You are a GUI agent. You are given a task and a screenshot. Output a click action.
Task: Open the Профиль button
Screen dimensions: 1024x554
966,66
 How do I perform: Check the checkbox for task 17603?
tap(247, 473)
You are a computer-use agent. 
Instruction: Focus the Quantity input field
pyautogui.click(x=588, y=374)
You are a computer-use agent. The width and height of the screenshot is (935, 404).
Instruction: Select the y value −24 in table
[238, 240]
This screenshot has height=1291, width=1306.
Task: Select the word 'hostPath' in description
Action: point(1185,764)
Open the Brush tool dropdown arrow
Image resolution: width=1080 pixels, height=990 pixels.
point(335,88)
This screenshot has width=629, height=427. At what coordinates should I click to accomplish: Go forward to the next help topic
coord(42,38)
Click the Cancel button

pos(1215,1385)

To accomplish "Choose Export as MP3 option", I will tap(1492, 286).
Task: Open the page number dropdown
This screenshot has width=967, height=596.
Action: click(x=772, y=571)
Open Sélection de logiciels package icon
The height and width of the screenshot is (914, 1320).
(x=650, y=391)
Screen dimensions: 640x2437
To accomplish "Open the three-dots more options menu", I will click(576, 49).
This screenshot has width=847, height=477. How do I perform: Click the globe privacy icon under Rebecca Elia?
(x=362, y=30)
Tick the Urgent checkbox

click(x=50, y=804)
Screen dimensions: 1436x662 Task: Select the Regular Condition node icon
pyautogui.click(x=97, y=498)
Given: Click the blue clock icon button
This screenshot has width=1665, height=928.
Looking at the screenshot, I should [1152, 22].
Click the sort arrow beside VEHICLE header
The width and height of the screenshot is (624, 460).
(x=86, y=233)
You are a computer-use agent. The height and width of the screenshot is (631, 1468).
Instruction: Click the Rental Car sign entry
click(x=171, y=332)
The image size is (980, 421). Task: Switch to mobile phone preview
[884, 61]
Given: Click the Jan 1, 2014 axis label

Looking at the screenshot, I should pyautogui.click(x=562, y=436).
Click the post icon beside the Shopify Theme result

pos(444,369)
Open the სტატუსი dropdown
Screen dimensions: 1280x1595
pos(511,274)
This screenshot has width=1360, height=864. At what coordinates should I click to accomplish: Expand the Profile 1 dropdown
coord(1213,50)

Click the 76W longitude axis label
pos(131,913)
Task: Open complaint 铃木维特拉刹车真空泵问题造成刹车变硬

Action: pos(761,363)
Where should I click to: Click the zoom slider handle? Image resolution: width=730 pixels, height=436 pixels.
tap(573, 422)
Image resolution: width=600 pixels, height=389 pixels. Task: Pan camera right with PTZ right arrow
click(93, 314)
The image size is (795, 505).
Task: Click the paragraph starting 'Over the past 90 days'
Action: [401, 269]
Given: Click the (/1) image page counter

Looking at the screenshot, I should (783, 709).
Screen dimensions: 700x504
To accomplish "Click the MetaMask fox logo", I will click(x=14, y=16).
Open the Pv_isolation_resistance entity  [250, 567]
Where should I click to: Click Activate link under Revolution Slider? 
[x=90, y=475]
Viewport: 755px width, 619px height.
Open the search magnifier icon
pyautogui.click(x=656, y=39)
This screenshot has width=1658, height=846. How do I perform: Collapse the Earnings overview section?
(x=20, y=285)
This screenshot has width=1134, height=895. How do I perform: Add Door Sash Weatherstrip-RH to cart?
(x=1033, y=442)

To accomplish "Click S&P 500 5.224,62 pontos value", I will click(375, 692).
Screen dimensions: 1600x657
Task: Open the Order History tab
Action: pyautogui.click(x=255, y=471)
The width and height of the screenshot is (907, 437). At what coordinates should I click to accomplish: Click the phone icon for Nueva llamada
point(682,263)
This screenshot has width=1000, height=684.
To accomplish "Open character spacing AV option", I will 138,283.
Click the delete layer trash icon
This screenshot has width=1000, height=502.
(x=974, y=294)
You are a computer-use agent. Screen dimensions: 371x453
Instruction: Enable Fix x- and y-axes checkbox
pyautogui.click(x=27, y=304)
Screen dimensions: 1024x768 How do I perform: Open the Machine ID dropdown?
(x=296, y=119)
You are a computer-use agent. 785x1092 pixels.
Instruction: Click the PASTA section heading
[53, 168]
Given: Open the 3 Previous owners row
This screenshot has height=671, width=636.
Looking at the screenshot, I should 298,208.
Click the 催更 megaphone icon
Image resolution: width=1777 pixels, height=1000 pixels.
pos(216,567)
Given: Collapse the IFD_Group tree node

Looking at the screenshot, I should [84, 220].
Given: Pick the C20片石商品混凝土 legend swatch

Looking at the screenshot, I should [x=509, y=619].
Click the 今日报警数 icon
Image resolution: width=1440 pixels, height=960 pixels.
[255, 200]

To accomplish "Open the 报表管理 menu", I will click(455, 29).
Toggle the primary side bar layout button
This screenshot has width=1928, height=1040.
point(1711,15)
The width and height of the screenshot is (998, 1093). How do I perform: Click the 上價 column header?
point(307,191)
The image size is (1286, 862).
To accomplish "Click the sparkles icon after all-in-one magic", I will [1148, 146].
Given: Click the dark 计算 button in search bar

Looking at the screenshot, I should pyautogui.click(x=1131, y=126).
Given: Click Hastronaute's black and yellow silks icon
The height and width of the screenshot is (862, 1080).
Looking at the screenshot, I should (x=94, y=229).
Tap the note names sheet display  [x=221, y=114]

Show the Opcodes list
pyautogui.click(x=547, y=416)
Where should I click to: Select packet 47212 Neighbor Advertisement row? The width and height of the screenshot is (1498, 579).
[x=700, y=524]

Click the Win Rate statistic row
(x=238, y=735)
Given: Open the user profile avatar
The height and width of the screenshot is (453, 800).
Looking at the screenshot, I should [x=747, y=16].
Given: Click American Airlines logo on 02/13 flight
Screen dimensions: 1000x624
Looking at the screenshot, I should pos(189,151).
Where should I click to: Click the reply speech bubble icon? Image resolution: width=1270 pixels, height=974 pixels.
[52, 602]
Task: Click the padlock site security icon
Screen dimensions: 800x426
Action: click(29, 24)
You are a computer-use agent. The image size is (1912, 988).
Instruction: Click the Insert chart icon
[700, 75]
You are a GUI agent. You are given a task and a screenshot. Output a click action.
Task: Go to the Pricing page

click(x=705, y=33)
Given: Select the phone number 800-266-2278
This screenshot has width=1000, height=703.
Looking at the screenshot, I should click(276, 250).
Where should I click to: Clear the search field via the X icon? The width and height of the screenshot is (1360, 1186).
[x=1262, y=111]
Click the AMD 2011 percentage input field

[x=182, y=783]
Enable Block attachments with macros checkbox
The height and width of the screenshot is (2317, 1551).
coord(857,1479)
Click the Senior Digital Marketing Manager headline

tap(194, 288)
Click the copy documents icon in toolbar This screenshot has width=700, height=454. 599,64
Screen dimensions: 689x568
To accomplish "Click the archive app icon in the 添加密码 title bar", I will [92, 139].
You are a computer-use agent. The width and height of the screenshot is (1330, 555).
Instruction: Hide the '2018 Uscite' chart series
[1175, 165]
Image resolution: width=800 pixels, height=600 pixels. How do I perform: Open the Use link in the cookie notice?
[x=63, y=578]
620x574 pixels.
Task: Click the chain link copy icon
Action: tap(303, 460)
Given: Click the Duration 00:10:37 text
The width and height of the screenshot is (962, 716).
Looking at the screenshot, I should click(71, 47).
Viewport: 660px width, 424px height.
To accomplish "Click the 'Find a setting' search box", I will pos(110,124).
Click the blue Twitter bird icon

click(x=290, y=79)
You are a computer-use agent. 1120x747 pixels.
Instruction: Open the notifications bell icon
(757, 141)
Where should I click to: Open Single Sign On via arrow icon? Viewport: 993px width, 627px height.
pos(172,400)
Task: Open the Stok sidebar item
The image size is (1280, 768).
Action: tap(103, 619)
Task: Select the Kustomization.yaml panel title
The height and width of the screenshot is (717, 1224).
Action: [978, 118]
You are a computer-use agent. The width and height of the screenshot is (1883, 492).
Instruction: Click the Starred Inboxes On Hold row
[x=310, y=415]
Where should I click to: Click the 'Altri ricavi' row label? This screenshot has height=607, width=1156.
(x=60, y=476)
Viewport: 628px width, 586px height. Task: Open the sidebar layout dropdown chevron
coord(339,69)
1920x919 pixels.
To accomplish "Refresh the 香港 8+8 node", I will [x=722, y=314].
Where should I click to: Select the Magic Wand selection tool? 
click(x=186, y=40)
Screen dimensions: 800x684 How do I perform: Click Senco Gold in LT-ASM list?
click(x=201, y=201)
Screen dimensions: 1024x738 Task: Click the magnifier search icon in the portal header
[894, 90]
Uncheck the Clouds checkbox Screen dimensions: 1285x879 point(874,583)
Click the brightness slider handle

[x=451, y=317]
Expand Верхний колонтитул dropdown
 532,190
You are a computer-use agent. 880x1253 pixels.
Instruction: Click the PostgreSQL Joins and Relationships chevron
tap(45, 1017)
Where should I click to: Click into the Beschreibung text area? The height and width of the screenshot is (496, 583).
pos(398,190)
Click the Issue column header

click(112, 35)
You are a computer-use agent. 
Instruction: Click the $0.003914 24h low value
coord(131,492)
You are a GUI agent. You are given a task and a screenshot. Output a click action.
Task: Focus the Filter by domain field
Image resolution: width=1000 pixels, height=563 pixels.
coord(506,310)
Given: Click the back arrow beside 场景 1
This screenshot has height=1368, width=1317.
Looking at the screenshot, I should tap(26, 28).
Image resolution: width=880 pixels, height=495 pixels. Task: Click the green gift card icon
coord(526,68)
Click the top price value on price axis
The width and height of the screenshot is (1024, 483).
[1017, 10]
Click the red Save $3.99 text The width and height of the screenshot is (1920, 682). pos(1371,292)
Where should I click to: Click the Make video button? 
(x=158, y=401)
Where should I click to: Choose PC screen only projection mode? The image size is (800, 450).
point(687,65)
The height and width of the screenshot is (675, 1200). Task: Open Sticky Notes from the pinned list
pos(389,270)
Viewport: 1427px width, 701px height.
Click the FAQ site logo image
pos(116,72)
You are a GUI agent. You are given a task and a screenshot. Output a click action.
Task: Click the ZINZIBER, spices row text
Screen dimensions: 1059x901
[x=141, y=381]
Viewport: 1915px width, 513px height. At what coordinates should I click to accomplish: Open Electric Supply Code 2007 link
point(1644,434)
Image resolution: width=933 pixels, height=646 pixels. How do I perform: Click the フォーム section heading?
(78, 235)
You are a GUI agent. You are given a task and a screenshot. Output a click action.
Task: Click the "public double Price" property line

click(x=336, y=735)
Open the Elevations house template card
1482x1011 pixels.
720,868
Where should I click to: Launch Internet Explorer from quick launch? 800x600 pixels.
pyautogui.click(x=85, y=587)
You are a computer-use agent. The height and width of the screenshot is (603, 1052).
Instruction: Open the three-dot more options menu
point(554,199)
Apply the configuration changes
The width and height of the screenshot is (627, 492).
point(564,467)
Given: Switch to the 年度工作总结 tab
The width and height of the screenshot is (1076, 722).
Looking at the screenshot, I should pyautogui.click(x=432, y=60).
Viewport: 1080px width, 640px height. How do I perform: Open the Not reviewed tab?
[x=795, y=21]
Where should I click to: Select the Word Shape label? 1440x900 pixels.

----------

• EXERCISE GOAL: Everything above from the line containing "Tap the note" through the line containing "Given: Open the user profile avatar" must be copied exactly. Nothing outside that range belongs in the answer.

• OUTPUT OF THE TASK:
Tap the note names sheet display  [x=221, y=114]

Show the Opcodes list
pyautogui.click(x=547, y=416)
Where should I click to: Select packet 47212 Neighbor Advertisement row? The width and height of the screenshot is (1498, 579).
[x=700, y=524]

Click the Win Rate statistic row
(x=238, y=735)
Given: Open the user profile avatar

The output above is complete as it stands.